_Given exercise 1_
Quote the article about the inauguration parties word for word, beginning at the words "Californians have their" and stopping after "the red-eye flight.".
_Given exercise 2_
Write what comes next in the article about the inauguration parties, picking up right after its last sentence.

_Text provided_
On the subject of vice presidential fashion, Bush was a clear standout in the crowd.
Black tie and boots? No way. The vice president wore shiny black patent leather evening slippers.
"City slicker stuff," said someone in the crowd.
Up in the Big Apple, the attire was more like rainbow tie when about 450 people paid $50 apiece to pack into the ballroom of the historic Puck Building in New York's chic SoHo district Saturday night for a "Can't Stop Us Now Counter-Inaugural Ball." Sponsored by Center for Constitutional Rights, a public-interest law firm specializing in civil and human rights work, as well as anti-nuclear efforts, and these days, a strong defense of Central American activists, the party was hosted by the same Rev. Jesse Jackson who earlier in the day had led a protest of 750 marchers in front of the White House.
Jackson was bleak in his characterization of the next four years: "It's dark," he said, speaking of the quality of life in America under the Reagan Administration, "because of the uncaring character of the Reagan Administration, because of the insensitivities of the Reagan Administration, because of the deception of the Reagan Administration."
Reassuring the crowd that "our trials will make us strong," Jackson went on to stress the need to enforce voting rights in the South, and the importance of bringing more blacks, females and Latinos into the Congress.
"No pharaoh, no Nebuchadnezzar, no Reagan will make us submit," Jackson intoned, then left his audience with a ray of optimism.
"Surely as it is dark," said Jackson, "the morning comes."
Californians have their own version of the "Eagles." The California Golden Bears, annual $10,000 donors to the Republican state party, gathered for a reception and lunch at the Sheraton Grand. Parker Montgomery, one of the original $25,000 founders of the group and the chairman of Cooper Laboratories, said that so far the highlight of his visit was "getting enough sleep."
Assemblyman Bob Naylor, the minority leader of the California Legislature, was there, coming straight to the party from the red-eye flight.
"Kay (his wife) and I came last time, and we both pledged we wouldn't come again," Naylor said.

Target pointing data
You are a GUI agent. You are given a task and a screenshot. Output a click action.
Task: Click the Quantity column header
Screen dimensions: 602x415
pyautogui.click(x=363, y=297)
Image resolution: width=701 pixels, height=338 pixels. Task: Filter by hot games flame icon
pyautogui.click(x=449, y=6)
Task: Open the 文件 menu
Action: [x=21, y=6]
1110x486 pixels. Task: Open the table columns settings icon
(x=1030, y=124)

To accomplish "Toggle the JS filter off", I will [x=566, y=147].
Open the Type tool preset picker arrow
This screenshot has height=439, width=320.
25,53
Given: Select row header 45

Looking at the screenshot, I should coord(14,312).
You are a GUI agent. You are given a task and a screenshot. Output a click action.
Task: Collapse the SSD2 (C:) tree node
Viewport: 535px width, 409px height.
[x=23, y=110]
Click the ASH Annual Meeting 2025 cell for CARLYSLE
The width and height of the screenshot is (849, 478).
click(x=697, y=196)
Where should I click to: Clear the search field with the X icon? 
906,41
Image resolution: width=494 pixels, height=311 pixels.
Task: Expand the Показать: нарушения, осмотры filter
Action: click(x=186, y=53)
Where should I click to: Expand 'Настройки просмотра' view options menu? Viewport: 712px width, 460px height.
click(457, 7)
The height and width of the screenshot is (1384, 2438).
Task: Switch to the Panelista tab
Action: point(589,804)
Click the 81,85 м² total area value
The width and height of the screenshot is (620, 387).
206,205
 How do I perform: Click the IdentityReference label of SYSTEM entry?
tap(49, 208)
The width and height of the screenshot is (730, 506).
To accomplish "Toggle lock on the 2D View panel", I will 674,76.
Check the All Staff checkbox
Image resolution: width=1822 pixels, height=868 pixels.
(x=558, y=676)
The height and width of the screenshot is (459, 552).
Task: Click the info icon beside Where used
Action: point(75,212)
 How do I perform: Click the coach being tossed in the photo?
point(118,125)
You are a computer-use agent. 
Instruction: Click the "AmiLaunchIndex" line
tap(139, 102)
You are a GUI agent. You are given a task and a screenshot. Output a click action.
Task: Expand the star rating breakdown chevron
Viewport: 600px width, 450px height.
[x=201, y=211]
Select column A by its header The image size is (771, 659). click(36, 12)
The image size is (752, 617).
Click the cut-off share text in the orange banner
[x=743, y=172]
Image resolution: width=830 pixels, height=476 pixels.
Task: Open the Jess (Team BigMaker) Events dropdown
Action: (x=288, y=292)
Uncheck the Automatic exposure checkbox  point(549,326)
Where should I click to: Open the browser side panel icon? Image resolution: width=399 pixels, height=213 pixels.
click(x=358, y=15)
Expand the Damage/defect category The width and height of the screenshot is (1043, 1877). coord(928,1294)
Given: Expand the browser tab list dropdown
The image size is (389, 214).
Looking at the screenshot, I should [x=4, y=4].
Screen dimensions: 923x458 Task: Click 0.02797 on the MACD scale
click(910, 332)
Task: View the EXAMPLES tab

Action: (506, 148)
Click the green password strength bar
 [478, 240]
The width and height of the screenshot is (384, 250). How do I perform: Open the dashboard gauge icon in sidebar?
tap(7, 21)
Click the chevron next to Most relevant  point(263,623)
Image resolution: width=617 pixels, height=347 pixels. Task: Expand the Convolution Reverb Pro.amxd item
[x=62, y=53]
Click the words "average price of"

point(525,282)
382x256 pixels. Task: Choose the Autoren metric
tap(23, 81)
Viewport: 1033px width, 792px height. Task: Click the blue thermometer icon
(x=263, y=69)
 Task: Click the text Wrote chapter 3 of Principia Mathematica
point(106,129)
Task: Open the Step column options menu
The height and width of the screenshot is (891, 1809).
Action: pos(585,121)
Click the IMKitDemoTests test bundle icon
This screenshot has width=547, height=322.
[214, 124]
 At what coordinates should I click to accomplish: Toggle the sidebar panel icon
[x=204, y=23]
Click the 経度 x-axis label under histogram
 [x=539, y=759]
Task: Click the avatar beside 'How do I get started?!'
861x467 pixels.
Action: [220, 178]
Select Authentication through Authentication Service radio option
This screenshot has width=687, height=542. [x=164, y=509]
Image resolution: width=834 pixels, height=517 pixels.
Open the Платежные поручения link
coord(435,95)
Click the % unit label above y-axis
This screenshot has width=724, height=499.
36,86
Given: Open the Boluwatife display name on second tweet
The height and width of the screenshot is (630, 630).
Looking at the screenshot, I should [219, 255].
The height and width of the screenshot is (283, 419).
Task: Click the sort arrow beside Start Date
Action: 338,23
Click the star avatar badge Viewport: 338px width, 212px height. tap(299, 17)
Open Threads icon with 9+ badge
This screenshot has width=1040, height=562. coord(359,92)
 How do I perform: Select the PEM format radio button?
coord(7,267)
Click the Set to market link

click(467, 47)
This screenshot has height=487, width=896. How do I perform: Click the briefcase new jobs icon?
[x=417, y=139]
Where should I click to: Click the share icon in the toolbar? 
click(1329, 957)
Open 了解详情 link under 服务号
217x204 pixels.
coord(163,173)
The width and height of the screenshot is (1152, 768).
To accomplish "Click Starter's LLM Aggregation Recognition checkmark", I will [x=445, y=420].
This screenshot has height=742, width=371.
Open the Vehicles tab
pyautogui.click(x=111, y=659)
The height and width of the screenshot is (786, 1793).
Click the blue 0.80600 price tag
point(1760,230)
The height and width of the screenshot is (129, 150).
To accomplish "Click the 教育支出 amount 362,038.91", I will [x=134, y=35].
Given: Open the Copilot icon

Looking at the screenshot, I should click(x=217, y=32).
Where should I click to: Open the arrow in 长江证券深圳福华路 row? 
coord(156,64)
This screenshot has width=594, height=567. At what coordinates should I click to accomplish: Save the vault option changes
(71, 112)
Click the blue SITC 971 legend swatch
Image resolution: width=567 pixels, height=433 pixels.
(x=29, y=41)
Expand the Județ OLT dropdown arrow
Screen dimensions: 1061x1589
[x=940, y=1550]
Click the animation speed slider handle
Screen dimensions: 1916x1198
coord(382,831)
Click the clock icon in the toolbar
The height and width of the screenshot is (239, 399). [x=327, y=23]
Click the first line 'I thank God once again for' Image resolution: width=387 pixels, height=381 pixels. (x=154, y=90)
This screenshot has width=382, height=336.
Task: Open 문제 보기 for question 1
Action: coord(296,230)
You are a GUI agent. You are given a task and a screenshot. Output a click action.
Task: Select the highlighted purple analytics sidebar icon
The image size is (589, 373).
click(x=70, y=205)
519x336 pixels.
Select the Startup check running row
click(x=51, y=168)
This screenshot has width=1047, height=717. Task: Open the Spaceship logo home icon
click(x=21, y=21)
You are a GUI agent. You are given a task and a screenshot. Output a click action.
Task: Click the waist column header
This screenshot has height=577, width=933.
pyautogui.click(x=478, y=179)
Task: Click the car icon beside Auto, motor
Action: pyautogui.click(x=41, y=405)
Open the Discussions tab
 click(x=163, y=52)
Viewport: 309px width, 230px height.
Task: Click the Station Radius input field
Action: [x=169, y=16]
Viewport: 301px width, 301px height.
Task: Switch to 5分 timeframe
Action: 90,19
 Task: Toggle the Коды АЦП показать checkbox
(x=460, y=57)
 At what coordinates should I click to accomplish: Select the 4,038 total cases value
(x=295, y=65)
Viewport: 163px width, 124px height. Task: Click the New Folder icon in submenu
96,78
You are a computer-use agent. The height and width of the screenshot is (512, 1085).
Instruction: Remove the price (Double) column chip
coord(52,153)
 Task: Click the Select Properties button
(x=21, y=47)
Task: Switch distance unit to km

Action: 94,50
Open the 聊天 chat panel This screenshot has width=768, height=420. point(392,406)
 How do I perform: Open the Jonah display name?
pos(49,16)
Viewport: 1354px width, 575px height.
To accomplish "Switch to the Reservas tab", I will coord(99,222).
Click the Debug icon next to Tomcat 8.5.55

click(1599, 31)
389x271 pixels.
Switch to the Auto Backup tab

_Output 1_
Californians have their own version of the "Eagles." The California Golden Bears, annual $10,000 donors to the Republican state party, gathered for a reception and lunch at the Sheraton Grand. Parker Montgomery, one of the original $25,000 founders of the group and the chairman of Cooper Laboratories, said that so far the highlight of his visit was "getting enough sleep."
Assemblyman Bob Naylor, the minority leader of the California Legislature, was there, coming straight to the party from the red-eye flight.

_Output 2_
So, what was he doing here?
"If you want to run for the Senate. . . ."
"We've been going strong, one thing after another," said Gordon Luce, the well-known San Diego banker. "I respond well to the brisk, cold weather. I prefer California weather, but this is sort of stimulating, exciting. So many great people to see."
Speaking of people to see, Luce was asked what he thought about the great flap made over Sinatra pointing a fist at a reporter and saying, "You're all dead!"
"He's a great entertainer," Luce dodged gamely.
Ed Mills, the Community Bank director who started the "Friends of Reagan" with Henry Salvatori, Cy Rubel and Holmes Tuttle way back when Reagan made his run at governor, was coping with the snow by letting his limousine driver worry about it.
"That helps," the Laguna Beach resident said.
White House counselor Edwin Meese III and U.N. Ambassador Jeane J. Kirkpatrick were honored at a party that was so ill-planned, it didn't do much honor to anyone who attended. Lew Lehrman's Citizens for America invited 1,700 people to the reception. To the planners' apparent surprise, at least half of them came, only to find the party was being held at the Heritage Foundation's office building on a floor of offices--none of which would comfortably hold more than 30 people. People were packed body against body in offices and tiny hallways.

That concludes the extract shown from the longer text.